GIVEN REQUEST 1:
Swap "Where should I click to" for "Where do I tap to" in the raw records between their first line and the line holding "Action: tap(380, 337)", inclusive. Give those lines again with everything else unchanged.

═══ TEXT PASSAGE ═══

Inventories consist of the following:
                                                September 30,     December 31,
                                                    2001              2000
                                               ---------------  ----------------
 Raw materials .............................. $     508,795    $     328,786
 Finished goods .............................     1,638,154          655,475
                                               ---------------  ----------------
                                                  2,146,949          984,261
 Allowance for excess inventory quantities ..      (114,769)         (91,587)
                                               ---------------  ----------------
                                              $   2,032,180    $     892,674
                                               ===============  ================

                                       6



                       NANOPHASE TECHNOLOGIES CORPORATION

                   NOTES TO FINANCIAL STATEMENTS - (Continued)

                                   (Unaudited)

(5) Stock Options and Warrants

         During the nine months ended September 30, 2001, 105,212 shares of
Common Stock were issued pursuant to exercises of stock options, compared to
425,184 shares of Common Stock in the same period in 2000. In the same
nine-month period in 2000, 372,579 shares of Common Stock were issued pursuant
to exercises of warrants.

(6) Contingent Liabilities

         Five separate complaints were filed in the United States District Court
for the Northern District of Illinois, each alleging that the Company, certain
of its officers and directors, and the underwriters of the Company's initial
public offering of Common Stock ("the Offering") were liable under the federal
Securities Act of 1933 for making supposedly negligent or reckless material
misstatements of fact and omitting to state material facts necessary to make
other statements of fact not misleading in the Registration Statement and
Prospectus relating to the Offering. Those cases were consolidated and a
consolidated complaint, filed in October 1998, alleged that the action should be
maintained as (i) a plaintiff class action on behalf of certain persons who
purchased the Common Stock from November 26, 1997 through January 8, 1998, and
(ii) a defendant class action against the underwriters who participated in the
Offering. The consolidated complaint sought relief including unquantified
damages, interest and attorneys' fees. In October 1999, the Court granted in
part and denied in part defendants' motions to dismiss the consolidated
complaint, finding in part that plaintiffs who did not purchase their Common
Stock during the Offering could not sue under Section 12(a)(2) of the Securities
Act of 1933. Each defendant's respective answer to the remaining claims in the
consolidated complaint was filed in November 1999.

         Following certain discovery, the Company agreed to settle all claims
against all defendants in the consolidated complaint for $4,025,000. The
settlement does not admit liability by any party. Because the settlement was
funded by the Company's directors and officers liability insurance, the
settlement payment did not have a material adverse effect on the Company's
financial condition or results of operations. In March 2001, the Court ordered
final approval of the settlement and dismissed the consolidated complaint with
prejudice.

         The above-described settlement did not resolve a separate complaint
filed in the Northern District of Illinois in November 1998, alleging that the
Company, certain of its officers and directors, and the underwriters of the
Company's Offering are liable under the federal Securities Exchange Act of 1934
for making supposedly fraudulent material misstatements of fact and omitting to
state material facts necessary to make other statements of fact not misleading
in connection with the solicitation of consents to the Offering from certain of
the Company's preferred stockholders. The complaint alleges that the action
should be maintained as a plaintiff class action on behalf of certain former
preferred stockholders whose shares of preferred stock were converted into
Common Stock on or about the date of the Offering. The complaint seeks
unquantified damages, pre- and post-judgment interest, attorneys' and expert
witness' fees. In August 2000, the Court denied defendants' joint motion to
dismiss the preferred stockholders' complaint, finding that the preferred
stockholders' allegations were pleaded sufficiently to fulfill the requirements
applicable to their complaint. Each defendant's respective answer to the
preferred stockholders' complaint was filed in September 2000.

═══ EXERCISE DATA ═══

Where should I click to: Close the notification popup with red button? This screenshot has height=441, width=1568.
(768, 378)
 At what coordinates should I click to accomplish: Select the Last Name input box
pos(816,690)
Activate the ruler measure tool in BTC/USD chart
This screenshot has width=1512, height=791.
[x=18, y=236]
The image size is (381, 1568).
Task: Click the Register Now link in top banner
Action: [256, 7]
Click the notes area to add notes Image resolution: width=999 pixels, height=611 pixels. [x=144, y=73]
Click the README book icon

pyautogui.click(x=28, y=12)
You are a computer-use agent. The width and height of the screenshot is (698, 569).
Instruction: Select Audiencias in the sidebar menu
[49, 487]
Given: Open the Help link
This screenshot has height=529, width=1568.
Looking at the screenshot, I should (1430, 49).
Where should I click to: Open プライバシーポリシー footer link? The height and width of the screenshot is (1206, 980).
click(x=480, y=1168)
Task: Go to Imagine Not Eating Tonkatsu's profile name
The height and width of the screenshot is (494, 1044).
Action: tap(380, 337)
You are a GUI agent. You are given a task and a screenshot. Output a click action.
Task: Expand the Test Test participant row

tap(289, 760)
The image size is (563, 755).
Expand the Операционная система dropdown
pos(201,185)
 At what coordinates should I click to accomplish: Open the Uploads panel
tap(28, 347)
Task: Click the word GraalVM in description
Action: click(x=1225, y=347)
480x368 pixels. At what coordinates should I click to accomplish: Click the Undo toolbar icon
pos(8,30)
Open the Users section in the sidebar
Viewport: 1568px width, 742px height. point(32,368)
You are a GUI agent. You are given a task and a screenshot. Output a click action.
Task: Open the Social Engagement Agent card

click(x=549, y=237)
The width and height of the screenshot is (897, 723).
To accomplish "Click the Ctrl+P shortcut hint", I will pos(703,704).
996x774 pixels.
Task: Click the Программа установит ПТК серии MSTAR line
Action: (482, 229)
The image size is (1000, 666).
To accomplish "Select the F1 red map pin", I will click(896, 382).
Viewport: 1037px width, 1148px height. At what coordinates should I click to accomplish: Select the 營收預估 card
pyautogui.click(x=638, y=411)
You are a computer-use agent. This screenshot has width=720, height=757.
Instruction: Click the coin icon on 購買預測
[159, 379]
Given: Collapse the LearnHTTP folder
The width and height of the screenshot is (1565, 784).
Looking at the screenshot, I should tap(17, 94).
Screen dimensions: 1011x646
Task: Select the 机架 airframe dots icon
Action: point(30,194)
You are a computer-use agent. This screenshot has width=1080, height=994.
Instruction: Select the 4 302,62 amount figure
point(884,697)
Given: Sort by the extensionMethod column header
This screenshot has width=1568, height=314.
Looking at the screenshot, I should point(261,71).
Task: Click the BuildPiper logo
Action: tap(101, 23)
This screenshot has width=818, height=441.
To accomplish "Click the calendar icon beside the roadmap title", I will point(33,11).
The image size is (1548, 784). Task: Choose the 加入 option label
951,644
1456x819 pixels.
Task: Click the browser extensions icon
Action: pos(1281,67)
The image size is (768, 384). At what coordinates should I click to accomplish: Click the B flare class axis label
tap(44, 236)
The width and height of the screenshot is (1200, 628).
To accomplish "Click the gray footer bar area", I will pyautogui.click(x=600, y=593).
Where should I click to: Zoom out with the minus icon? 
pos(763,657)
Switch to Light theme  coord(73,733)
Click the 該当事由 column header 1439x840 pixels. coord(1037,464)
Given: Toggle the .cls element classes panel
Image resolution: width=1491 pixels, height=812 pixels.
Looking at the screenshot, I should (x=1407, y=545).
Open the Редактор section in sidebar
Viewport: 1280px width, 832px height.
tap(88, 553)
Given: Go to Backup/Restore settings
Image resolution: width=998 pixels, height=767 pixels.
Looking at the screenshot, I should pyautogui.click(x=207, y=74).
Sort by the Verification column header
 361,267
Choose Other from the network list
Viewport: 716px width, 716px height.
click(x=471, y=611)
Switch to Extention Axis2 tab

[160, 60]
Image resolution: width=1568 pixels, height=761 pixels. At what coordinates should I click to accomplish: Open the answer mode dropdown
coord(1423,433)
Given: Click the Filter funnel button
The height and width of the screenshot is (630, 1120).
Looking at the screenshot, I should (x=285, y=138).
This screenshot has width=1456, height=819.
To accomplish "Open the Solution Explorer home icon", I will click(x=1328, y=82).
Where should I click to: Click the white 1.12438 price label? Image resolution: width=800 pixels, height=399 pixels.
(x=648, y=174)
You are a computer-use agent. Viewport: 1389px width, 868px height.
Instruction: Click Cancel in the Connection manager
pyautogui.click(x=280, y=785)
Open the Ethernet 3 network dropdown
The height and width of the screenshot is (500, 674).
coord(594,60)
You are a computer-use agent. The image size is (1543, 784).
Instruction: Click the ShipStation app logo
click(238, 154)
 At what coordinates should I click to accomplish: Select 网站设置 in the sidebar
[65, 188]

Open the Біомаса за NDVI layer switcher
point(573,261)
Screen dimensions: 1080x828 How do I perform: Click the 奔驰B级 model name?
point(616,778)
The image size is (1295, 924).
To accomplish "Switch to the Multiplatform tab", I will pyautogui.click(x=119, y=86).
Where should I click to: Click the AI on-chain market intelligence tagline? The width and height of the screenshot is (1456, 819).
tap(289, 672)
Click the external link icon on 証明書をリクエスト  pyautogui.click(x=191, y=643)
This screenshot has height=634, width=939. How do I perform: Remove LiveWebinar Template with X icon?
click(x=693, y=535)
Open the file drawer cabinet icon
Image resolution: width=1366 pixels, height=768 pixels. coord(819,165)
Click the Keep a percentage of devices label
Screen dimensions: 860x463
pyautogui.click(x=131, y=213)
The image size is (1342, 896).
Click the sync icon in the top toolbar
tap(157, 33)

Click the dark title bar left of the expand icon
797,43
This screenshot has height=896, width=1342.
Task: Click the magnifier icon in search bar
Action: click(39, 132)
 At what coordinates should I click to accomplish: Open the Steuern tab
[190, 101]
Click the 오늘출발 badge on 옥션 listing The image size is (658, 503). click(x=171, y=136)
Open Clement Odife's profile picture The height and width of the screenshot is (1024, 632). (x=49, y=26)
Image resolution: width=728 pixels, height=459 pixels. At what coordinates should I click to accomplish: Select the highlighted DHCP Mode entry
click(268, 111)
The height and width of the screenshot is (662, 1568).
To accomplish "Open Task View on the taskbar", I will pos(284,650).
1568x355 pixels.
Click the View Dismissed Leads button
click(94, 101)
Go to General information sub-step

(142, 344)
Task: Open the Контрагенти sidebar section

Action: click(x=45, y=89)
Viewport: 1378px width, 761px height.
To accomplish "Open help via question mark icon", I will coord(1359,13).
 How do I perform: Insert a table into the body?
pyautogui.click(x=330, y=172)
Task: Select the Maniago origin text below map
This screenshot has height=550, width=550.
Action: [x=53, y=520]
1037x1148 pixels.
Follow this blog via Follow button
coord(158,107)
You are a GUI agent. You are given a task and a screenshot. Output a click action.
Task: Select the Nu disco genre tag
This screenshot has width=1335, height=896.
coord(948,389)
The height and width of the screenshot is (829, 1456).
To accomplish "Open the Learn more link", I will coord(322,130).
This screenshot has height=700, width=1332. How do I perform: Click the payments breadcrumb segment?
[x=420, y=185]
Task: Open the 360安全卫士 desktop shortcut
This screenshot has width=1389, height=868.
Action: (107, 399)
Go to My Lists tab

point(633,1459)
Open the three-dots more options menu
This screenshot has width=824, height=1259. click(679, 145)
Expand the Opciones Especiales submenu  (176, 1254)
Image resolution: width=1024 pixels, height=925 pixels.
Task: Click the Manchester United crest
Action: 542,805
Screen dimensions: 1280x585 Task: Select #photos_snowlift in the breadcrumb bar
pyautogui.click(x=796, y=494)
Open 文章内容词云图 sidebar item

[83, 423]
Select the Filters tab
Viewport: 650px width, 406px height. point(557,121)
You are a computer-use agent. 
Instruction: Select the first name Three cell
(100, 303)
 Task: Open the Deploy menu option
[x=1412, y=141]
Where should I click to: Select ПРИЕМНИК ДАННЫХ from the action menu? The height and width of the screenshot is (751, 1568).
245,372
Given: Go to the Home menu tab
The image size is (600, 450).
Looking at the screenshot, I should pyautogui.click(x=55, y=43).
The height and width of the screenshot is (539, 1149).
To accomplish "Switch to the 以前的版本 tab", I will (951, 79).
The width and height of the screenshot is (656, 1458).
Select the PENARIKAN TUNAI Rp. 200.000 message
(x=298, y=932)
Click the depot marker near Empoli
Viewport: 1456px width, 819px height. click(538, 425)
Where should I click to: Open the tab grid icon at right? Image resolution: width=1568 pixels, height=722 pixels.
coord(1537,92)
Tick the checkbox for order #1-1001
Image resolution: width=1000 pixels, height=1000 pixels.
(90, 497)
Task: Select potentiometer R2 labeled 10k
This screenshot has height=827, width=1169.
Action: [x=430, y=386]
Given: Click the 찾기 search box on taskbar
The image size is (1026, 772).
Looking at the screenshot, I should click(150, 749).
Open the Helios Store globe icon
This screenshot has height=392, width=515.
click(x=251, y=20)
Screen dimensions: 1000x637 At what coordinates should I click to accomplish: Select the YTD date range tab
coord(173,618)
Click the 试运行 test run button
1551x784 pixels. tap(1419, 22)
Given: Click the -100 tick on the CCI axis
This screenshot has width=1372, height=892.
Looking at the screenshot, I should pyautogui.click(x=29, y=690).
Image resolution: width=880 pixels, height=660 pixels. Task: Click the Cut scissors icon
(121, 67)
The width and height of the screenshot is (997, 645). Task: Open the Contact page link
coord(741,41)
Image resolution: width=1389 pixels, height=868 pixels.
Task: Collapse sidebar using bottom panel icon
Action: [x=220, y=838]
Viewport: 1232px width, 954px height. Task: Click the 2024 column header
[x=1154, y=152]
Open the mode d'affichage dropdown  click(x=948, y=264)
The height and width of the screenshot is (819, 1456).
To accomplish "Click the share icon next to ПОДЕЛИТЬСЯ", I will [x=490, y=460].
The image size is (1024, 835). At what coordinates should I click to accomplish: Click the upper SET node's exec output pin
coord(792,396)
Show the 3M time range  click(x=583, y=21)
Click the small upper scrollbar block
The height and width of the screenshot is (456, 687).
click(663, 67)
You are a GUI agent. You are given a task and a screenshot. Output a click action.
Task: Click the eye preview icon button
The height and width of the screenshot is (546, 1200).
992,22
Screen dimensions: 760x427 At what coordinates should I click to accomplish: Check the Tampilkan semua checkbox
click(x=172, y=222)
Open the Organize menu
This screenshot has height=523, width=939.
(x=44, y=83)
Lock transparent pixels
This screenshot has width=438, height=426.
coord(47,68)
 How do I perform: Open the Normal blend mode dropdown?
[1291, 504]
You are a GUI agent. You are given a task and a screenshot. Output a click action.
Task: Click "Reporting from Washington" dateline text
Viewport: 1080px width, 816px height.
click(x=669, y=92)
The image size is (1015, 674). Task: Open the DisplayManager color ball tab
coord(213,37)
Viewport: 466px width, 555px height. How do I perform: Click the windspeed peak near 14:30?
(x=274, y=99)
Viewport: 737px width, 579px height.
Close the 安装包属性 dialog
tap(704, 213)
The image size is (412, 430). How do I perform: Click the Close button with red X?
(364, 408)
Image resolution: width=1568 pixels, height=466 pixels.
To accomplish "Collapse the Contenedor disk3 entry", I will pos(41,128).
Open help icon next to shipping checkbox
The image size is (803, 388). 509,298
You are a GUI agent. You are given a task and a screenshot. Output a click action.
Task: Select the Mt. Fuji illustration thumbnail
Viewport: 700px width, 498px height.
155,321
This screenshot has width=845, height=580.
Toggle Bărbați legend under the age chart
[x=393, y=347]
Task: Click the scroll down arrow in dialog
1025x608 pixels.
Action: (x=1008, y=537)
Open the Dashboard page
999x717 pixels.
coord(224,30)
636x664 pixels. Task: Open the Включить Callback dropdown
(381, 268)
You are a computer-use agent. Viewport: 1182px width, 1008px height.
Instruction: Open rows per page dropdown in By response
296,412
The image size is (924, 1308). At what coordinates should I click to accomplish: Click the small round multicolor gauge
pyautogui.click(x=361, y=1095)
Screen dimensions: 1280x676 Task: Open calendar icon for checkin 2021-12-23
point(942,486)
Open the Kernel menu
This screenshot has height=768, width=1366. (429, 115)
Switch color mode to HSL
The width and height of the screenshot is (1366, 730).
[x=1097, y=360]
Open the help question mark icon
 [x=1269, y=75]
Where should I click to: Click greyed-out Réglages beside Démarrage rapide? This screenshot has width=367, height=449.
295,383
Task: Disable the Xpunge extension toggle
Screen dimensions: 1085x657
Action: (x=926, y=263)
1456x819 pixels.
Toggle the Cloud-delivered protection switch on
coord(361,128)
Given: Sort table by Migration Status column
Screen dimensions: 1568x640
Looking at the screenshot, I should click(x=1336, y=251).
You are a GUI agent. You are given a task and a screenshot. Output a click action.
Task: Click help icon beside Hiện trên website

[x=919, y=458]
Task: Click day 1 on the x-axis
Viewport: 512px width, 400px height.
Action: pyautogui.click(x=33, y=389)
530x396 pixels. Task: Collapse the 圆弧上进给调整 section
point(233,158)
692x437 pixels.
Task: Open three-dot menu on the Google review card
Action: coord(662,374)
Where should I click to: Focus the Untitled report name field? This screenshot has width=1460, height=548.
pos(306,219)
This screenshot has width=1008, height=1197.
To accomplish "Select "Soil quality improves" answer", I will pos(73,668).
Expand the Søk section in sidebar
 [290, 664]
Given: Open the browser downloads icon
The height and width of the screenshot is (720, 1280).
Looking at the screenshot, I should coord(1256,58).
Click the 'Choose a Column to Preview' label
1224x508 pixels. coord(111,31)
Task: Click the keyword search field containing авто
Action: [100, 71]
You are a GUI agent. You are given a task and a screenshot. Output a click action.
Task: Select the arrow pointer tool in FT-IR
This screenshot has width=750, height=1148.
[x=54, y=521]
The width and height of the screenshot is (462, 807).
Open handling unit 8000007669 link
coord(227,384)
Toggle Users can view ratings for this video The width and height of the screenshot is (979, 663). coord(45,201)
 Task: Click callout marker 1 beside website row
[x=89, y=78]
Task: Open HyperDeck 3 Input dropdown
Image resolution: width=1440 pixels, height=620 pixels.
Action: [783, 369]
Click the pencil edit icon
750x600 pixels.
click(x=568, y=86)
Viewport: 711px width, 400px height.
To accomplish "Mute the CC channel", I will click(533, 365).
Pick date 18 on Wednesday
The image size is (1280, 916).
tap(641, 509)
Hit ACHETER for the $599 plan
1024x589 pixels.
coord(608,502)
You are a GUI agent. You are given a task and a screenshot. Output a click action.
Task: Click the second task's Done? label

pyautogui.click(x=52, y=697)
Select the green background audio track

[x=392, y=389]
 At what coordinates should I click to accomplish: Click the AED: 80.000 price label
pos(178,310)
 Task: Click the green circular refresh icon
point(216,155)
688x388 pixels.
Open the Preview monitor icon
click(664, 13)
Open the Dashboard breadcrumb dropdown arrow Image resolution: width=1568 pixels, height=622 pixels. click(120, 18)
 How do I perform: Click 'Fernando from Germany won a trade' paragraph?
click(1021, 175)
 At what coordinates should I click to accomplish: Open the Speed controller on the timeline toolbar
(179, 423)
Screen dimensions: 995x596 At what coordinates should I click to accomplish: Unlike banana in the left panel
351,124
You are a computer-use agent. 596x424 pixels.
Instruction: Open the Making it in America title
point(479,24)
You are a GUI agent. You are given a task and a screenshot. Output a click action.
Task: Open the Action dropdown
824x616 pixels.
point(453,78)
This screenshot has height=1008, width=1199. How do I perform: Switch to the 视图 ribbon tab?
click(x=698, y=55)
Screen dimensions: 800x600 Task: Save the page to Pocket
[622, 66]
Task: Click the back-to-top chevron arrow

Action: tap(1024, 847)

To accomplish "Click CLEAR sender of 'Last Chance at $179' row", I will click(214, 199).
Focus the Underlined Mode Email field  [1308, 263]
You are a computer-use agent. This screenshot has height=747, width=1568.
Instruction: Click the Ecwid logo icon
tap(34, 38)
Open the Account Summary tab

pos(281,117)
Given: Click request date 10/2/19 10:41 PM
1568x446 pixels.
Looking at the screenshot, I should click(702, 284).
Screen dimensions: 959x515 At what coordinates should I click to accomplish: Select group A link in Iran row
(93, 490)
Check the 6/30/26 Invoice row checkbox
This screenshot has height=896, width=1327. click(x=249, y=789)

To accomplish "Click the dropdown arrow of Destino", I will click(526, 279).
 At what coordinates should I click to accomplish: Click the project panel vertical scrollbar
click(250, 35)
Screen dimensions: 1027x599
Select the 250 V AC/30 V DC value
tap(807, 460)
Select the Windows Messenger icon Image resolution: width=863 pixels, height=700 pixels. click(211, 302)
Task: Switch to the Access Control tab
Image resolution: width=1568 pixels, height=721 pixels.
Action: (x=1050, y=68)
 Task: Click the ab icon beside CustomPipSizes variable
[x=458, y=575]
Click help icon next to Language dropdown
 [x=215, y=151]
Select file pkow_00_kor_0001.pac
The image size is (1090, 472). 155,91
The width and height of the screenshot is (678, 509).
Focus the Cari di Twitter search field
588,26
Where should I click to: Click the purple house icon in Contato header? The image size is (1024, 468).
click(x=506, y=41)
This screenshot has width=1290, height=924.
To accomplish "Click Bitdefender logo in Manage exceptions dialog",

═══

GIVEN REQUEST 2:
Reproduce the financial statement notes word for word between "NOTES TO FINANCIAL" and "exercises of warrants.", inclusive.

TASK RESPONSE 1:
Where do I tap to: Close the notification popup with red button? This screenshot has height=441, width=1568.
(768, 378)
 At what coordinates should I click to accomplish: Select the Last Name input box
pos(816,690)
Activate the ruler measure tool in BTC/USD chart
This screenshot has width=1512, height=791.
[x=18, y=236]
The image size is (381, 1568).
Task: Click the Register Now link in top banner
Action: [256, 7]
Click the notes area to add notes Image resolution: width=999 pixels, height=611 pixels. [x=144, y=73]
Click the README book icon

pyautogui.click(x=28, y=12)
You are a computer-use agent. The width and height of the screenshot is (698, 569).
Instruction: Select Audiencias in the sidebar menu
[49, 487]
Given: Open the Help link
This screenshot has height=529, width=1568.
Looking at the screenshot, I should (1430, 49).
Where do I tap to: Open プライバシーポリシー footer link? The height and width of the screenshot is (1206, 980).
click(x=480, y=1168)
Task: Go to Imagine Not Eating Tonkatsu's profile name
The height and width of the screenshot is (494, 1044).
Action: tap(380, 337)

TASK RESPONSE 2:
NOTES TO FINANCIAL STATEMENTS - (Continued)

                                   (Unaudited)

(5) Stock Options and Warrants

         During the nine months ended September 30, 2001, 105,212 shares of
Common Stock were issued pursuant to exercises of stock options, compared to
425,184 shares of Common Stock in the same period in 2000. In the same
nine-month period in 2000, 372,579 shares of Common Stock were issued pursuant
to exercises of warrants.